Young donor-conceived children were already engaged in identity work, or processing their origin stories and translating feelings into words. Rather than passively receiving information, children actively use narratives to construct their understanding of who they are over time. This demonstrates that origin storytelling is not just about conveying facts, but can serve as a developmental tool that helps children build coherent self-narratives that integrate their unique conception into their emerging identity.
Limitations: The study involved a relatively small sample of 17 families, which limits the breadth of findings. Father participation was limited, with only 4 fathers compared to 22 mothers, making the results predominantly mother-centered and potentially missing important paternal perspectives on origin storytelling, particularly given that the two fathers who did participate showed more ambivalence about disclosure than mothers. The children recruited were younger than originally planned, which meant the study could not fully capture the evolving complexities of origin conversations at ages 10 and older when identity work intensifies during adolescence. Children’s responses may reflect social desirability bias, as parents conducted the child interviews, potentially making children “guardians of their caregivers’ feelings” rather than expressing authentic reactions.
Applications: Parents might recognize that uncertainty about when and how to tell origin stories is universal, even among families committed to openness. Rather than seeking a perfect moment or script, origin storytelling can be evolving process that begins simply and becomes more detailed as children develop cognitively and emotionally. Fertility counseling could address the “when” and “how” of disclosure, not just the “whether,” since all families in this study were committed to telling but struggled with implementation. Counselors could normalize parental anxiety about disclosure while providing concrete strategies for storytelling.
Funding Source: Agencia Nacional de Investigación y Desarrollo (Chilean National Agency for Research and Development), grant number 21190581.

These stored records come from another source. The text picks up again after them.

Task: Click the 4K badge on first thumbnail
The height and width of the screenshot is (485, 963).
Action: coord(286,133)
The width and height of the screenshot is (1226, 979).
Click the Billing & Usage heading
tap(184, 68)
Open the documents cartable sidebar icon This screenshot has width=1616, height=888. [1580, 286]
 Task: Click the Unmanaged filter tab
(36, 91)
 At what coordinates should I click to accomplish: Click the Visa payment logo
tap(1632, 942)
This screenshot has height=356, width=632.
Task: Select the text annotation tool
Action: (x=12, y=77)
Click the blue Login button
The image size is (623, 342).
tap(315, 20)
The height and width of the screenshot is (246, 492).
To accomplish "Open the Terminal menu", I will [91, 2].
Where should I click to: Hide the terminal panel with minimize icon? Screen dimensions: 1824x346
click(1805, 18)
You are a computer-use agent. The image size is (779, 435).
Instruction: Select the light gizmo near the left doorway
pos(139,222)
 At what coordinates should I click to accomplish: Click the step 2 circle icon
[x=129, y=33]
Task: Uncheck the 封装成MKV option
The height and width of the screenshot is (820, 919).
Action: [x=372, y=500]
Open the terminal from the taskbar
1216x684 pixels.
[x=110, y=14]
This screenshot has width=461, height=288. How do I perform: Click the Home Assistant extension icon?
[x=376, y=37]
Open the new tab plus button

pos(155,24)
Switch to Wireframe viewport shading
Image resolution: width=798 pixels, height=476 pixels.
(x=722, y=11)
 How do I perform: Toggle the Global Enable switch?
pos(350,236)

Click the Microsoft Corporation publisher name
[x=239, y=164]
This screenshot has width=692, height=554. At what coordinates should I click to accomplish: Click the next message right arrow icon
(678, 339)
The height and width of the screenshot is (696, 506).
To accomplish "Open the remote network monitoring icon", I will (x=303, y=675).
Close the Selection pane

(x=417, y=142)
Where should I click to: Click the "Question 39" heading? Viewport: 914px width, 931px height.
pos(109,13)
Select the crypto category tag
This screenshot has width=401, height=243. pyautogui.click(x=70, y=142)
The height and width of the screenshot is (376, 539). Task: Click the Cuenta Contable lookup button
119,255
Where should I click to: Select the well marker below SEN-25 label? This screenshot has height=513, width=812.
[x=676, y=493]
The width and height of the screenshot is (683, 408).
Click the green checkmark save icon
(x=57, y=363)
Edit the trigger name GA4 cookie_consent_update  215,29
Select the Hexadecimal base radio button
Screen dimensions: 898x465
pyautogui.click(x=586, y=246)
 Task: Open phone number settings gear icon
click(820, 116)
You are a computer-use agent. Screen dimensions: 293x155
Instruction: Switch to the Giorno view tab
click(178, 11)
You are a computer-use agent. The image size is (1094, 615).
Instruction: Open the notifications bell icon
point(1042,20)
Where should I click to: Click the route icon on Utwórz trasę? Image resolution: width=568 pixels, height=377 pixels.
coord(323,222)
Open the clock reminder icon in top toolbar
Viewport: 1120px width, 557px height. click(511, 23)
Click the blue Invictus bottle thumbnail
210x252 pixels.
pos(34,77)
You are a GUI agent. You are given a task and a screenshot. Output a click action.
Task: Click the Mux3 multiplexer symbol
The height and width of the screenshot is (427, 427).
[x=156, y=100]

Lead Author: Javiera Navarro-Marshall is a Chilean psychologist and academic at the Facultad de Psicología, Universidad Alberto Hurtado in Santiago, Chile. Her research focuses on parent-child communication, autobiographical memory, and donor-conceived family storytelling. She is a parent through donor conception.
Regulatory Context:
Chile has no comprehensive legislation governing assisted reproductive technology or donor conception. ART practices are regulated by the ethics committees of individual medical centers, not by national law. Most clinics voluntarily adhere to standards set by the Latin American Network of Assisted Reproduction (REDLARA).
The only relevant national legal provision is an article of Chile’s Civil Code stipulating that the father and mother are presumed to be the persons who voluntarily used ART, meaning legal parentage follows intent, not genetics. In the absence of marriage, paternity must be voluntarily acknowledged.